Фридрих свернул операцию молниеносно. Надо было только смотать в скатки ветхое тряпье, в которое давно превратились палатки осадчиков. Император велел строиться в колонну и поджечь все, что валяется. Приблизительно к полуночи авангард имперского войска маршировал уже по полям Маренго. Вдалеке, у подножия тортонских холмов, помаргивали огоньки на биваках. Это поджидала своего часа военная сила Лиги.
Отпросившись у императора, Баудолино ускакал в направлении Сале. На перекрестке уже были Тротти и двое кремонских консулов. Вместе проехали милю и оказались в расположении аванпостов Лиги. Там Тротти представил Баудолино двоим начальникам объединенной армии коммун: Эццелино из Романо и Ансельмо из Довара. Последовали скорые переговоры, скрепленные рукопожатием. Обняв напоследок Тротти (да, будет что вспомнить, тебе спасибо, да что ты, спасибо тебе), Баудолино пришпорил коня и бросился догонять Фридриха. Тот ждал его на просеке. — Договорились, отец. Они не атакуют. У них нет ни желания, ни запала. Они нас пропустят и отдадут тебе императорские почести.
— До следующей стычки… — бормотнул Фридрих. — Но я тут с усталой армией. Чем раньше расселимся на квартиры в Павии, тем лучше будет для всех. Поехали.
Шла пасхальная ночь. Издалека, оборотившись, Фридрих мог бы еще разглядеть высокие огни у стен Александрии. Обернувшись, поглядел и Баудолино. Он знал, что это догорает военная техника и шалаши солдат. Но предпочел вообразить, будто александрийцы поют и танцуют между освещенных зубцов стен, ликуют о победе и празднуют начало мирных времен.

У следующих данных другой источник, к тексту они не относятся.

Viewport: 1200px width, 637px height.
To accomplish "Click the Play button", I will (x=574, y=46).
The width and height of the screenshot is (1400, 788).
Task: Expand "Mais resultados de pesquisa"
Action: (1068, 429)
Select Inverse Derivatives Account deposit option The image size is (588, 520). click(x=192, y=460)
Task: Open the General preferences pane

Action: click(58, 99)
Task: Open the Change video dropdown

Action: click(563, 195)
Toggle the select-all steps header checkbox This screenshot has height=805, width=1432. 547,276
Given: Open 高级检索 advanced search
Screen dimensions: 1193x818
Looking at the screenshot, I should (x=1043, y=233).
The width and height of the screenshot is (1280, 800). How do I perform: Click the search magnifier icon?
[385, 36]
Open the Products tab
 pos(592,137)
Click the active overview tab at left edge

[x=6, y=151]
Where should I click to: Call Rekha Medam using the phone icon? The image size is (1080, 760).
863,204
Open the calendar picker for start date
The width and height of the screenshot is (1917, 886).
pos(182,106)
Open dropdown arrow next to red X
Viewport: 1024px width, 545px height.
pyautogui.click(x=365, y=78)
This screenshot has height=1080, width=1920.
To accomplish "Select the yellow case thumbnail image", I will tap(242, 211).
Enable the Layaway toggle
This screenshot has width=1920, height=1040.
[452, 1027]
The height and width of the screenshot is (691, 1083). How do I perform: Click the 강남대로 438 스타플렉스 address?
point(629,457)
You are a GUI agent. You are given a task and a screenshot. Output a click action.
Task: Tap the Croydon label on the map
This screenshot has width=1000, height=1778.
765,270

В миле пути им повстречались передовые разъезды Лиги. Строй рыцарей расступился, образовав два нарядных крыла, и в середине возник проход для людей императора. Только не ясно было, отодвинулись ли они, чтобы оказать почести, или от недоверия: подальше от имперцев. Какие-то солдаты Лиги подняли вверх оружие. Можно было истолковать это в смысле: отдают почести. А может быть, жест бессилия, или даже угрозы? Император, насупившись, предпочел не осматриваться по сторонам.
— Не знаю, — сказал он, — я тут бегу от них, а они меня величают. Баудолино, я делаю как надо?
— Ты делаешь как надо, отец. Капитулируешь не больше, чем они. Они не атакуют тебя в открытом поле из уважения к статусу. И ты должен быть благодарен им за уважение.
— Уважение с них причитается, — упрямствовал Барбаросса.
— Ну, если причитается, будь доволен, что ты его получил. Чего тут нос воротить?
— Не с чего, не с чего. Ты, как обычно, прав.
Примерно к рассвету они увидели далекую равнину и на первых холмах — бессчетные рати противника. Строй воинов сливался с туманом, и снова возникало сомнение: отошли из осторожности от императорской армии? Почтительно приветствуют? Или готовы сомкнуться и смять продвигающиеся отряды? Мелкие пикеты коммунарного войска отъезжали от мест, гарцевали возле проходящей имперской колонны, взъезжали на холмы и глазели с высоток, как армия проходит, и даже бывало, что как будто от армии удирали. Молчание стояло такое, что слышались только конские копыта и топанье латников. С каких-то вершин холмов еще подымались, в бледном освещении утра, тонкие дымы, похожие на сигналы, что передавали весть часовым на замковых башнях, выглядывавших из зелени на дальних горах.